• [PROVIDED MATERIAL]:
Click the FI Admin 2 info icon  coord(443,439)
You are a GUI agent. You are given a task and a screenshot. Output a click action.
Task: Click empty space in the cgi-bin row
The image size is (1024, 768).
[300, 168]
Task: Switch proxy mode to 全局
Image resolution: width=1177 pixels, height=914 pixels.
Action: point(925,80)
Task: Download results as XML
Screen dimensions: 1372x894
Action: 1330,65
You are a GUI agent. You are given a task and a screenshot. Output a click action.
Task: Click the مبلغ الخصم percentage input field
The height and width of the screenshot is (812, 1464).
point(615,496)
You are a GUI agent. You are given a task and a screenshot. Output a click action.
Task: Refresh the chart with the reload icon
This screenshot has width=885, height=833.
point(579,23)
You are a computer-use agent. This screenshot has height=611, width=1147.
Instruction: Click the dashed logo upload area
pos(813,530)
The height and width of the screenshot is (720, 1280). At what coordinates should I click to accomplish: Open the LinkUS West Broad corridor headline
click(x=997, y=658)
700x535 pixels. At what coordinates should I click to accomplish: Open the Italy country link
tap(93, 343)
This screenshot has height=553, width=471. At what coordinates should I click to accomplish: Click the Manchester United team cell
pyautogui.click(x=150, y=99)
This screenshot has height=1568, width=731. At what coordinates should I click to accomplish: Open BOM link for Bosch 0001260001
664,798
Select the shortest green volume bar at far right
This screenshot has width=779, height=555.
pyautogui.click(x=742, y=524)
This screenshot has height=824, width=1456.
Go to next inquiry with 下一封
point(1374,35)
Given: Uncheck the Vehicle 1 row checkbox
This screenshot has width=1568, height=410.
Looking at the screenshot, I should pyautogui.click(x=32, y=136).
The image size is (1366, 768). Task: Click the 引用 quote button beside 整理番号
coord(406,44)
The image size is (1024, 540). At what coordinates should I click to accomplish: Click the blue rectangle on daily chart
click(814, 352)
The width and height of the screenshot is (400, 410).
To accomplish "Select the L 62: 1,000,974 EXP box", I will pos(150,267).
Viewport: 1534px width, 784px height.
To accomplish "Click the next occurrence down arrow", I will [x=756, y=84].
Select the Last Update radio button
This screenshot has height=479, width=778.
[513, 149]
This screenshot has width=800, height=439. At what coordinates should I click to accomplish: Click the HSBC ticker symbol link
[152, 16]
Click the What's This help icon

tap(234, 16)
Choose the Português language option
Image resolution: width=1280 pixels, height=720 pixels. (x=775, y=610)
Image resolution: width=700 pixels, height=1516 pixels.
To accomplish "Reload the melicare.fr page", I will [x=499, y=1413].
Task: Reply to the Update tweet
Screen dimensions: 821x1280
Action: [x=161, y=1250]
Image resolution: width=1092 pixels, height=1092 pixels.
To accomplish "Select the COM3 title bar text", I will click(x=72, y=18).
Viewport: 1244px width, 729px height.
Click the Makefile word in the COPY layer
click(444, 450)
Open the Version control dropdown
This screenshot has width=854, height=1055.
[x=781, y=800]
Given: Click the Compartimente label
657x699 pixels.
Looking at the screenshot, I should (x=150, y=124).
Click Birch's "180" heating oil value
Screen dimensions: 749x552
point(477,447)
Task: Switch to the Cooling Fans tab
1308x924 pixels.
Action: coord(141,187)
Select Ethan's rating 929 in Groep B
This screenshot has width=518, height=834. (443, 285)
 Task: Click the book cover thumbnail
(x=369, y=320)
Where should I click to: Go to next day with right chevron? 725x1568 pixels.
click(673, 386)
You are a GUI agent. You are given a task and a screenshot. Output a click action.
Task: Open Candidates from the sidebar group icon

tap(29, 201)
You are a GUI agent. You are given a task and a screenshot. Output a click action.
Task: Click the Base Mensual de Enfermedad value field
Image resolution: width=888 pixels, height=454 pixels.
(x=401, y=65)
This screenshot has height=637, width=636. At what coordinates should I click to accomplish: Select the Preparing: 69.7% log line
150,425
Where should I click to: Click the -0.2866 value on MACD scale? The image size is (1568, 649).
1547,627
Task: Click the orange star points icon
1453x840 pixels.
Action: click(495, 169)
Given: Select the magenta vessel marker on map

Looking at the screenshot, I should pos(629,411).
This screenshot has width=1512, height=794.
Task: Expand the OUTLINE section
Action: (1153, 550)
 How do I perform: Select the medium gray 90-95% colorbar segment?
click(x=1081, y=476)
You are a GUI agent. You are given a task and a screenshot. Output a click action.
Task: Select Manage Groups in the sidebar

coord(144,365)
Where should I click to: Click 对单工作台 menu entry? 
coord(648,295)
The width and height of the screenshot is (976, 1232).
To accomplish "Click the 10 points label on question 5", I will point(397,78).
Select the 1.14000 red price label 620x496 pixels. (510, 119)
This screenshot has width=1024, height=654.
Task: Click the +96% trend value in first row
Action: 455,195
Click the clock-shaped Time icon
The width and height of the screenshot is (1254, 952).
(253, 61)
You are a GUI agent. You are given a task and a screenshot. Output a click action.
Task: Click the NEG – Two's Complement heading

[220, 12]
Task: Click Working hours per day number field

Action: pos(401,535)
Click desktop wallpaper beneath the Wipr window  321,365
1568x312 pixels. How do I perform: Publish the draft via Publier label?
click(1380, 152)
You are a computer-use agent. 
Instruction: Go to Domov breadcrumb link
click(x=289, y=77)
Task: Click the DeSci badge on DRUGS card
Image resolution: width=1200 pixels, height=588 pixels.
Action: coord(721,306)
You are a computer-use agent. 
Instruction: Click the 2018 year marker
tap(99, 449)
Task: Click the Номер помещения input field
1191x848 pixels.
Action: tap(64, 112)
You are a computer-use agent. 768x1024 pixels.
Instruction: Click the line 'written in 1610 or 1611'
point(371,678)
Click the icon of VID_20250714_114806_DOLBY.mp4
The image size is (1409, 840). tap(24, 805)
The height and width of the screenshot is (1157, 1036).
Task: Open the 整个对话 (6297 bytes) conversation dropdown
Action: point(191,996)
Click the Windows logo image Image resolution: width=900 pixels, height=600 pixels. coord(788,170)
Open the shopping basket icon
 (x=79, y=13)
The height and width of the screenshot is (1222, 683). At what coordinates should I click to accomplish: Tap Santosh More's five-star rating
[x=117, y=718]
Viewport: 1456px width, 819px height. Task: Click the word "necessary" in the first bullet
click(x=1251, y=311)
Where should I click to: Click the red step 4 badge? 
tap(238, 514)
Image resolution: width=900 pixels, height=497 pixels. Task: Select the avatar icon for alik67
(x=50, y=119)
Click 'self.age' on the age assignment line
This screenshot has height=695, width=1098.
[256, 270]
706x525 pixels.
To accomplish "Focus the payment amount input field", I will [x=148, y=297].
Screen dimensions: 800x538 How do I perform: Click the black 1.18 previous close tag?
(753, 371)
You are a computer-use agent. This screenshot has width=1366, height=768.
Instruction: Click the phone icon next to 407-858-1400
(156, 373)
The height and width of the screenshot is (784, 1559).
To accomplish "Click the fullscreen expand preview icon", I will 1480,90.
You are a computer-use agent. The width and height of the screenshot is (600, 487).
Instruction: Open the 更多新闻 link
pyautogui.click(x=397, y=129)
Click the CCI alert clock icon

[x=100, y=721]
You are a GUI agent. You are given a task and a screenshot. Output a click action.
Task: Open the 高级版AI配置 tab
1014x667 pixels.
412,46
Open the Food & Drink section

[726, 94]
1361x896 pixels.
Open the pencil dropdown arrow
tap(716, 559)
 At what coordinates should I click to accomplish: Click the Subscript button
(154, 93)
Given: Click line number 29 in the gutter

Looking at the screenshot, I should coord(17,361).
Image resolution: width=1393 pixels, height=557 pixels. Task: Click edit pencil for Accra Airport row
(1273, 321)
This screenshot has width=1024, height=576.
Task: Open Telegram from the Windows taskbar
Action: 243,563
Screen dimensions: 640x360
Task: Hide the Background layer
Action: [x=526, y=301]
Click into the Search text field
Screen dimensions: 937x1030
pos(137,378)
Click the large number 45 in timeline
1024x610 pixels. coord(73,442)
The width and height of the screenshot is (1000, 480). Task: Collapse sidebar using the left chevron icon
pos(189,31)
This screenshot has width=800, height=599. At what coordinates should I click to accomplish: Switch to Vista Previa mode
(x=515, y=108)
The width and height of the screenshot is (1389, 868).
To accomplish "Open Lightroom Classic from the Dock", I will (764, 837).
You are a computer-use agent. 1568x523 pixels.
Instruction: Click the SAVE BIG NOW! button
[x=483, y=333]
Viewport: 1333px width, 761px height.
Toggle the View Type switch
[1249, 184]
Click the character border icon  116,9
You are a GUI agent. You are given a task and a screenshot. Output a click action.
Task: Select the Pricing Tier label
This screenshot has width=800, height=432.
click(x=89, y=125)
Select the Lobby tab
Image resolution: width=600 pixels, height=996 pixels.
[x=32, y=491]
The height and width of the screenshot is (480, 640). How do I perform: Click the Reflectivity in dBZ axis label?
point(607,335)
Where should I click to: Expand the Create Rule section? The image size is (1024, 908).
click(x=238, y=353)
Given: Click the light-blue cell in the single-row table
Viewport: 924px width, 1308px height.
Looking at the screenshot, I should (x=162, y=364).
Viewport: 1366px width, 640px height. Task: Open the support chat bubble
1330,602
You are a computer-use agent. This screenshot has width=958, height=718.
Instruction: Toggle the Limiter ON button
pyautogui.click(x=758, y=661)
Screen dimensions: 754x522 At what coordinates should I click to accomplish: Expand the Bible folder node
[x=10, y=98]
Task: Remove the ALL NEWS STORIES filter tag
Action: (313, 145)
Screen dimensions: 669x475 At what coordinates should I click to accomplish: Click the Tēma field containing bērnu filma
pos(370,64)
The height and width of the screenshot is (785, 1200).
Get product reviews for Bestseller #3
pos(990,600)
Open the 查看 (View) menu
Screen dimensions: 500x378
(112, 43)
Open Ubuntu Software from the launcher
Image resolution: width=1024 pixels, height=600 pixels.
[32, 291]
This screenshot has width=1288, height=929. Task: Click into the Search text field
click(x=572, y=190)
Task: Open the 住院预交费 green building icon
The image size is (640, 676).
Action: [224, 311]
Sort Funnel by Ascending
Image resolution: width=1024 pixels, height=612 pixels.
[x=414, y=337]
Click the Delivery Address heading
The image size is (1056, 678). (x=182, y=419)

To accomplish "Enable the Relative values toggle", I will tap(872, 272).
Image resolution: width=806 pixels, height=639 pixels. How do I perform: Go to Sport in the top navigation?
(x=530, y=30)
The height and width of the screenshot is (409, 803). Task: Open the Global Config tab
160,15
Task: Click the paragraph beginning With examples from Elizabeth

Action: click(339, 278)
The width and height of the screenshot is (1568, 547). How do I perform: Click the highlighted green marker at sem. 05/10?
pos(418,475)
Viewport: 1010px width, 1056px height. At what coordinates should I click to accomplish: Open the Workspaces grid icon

• [YOUR TASK]: Please return every line of the material above that includes "input".

• [RESPONSE AREA]:
Task: Click the مبلغ الخصم percentage input field
Task: Click the Номер помещения input field
To accomplish "Focus the payment amount input field", I will [x=148, y=297].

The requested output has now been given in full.